Following is a great post I came across about with great advice if you're in a short sale situation. A short sale is still preferable to foreclosure-- call me today if you need to sell your home!
It is bad enough that a short sale does involve the loss of a home with no equity to show for it, and a negative credit record that may last for a long time; it also has the potential to make two very bad after-effects. One is that the lender may continue to pursue the seller for the remainder of the debt. The other is that the I.R.S. seek a tax on the amount of the unpaid debt.
The borrower may have been required to sign a promissory note for the difference between the debt and the sale proceeds. Or, a lender may require the borrower to sign a paper acknowledging that the lender reserves its right to pursue the borrower for that amount.
The second possibility lies in the fact that, if a debt is forgiven, the borrower may be taxed on the amount he didn't have to pay back. (see I.R.S. publication 4681). There are some exemptions.
I don't think that a seller that sells short should suffer both.

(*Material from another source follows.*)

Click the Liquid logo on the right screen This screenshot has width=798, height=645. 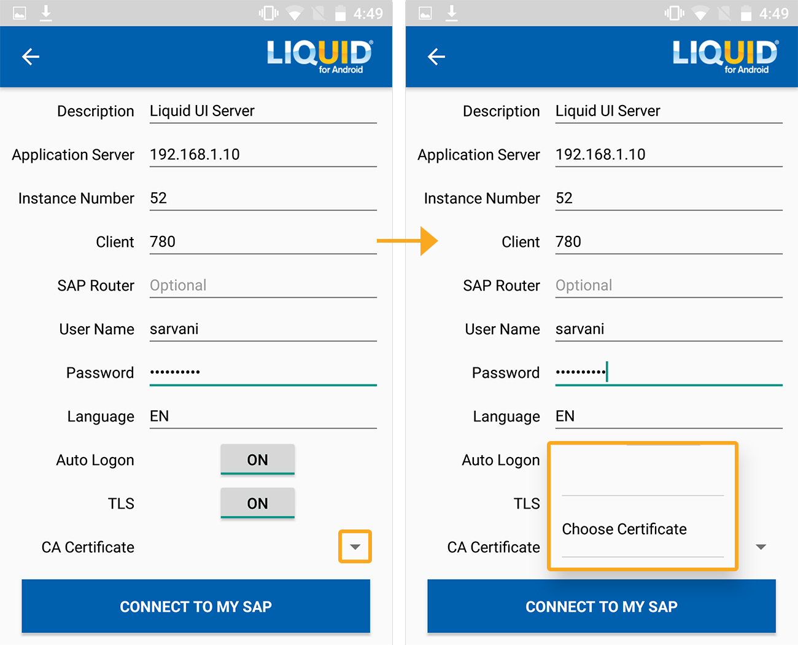[x=725, y=57]
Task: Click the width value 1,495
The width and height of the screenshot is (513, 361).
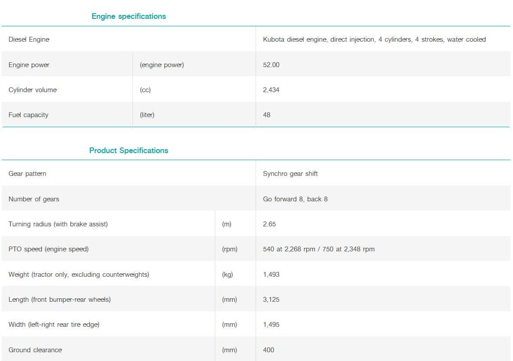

Here is what can happen: In allowing the short sale, the bank requires the borrower to sign a note for the difference, or to acknowledge that the bank has the right to take action to collect that amount. Also, probably sometime later, the bank sends out a 1099-C, informing the I.R.S. that a certain amount of debt had been cancelled.
NO ONE who has dealt with a short sale would raise the question: "How could this happen? The two actions contradict each other!" That is because anyone who has been through the process knows that it is common for the right hand of the bank not to know what the left hand is doing!

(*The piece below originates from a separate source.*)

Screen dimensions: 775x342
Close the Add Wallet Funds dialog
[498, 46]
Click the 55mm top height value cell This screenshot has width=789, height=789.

Sellers should retain all paperwork. If they signed a document to the effect that the bank was going to pursue its unpaid interest, he should hang on to that. Then, if he receives a 1099-C saying that the debt was forgiven (and, therefore, taxable), he will have support for the claim that the 1099-C is incorrect.
On the other hand, suppose that there was no specific release of the debt and that the paperwork contained no reference to it. Then, if the seller receives a 1099-C, saying the debt was cancelled, he should keep that, just in case the bank comes a calling!


Michele,
Thank you for your posting, much appreciated.
-David
Great post. Keeping paperwork in all financial transactions is important for tax reasons. Better to keep the paper vs. throwing away and never knowing if $$$ could have been saved.
David and Ann-- thanks so much for stopping by and for your comments! I thought this post should be passed on-- really good info from Anjelica Blatt.